──────── Data provided

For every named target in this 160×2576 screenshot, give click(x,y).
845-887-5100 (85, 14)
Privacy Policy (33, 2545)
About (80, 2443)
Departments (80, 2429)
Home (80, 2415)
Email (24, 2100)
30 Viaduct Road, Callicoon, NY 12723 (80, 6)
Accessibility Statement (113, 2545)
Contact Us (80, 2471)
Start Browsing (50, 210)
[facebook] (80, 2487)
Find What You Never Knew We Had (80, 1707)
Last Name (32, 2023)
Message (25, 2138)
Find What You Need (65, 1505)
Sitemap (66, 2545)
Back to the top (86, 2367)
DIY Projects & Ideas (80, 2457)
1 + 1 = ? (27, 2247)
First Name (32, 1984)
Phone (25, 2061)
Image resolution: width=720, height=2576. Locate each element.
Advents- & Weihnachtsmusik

────────────────

#### [Work to complete]
Gather from the entries above all lines that include the string "Find".

#### [Exercise result]
Find What You Never Knew We Had (80, 1707)
Find What You Need (65, 1505)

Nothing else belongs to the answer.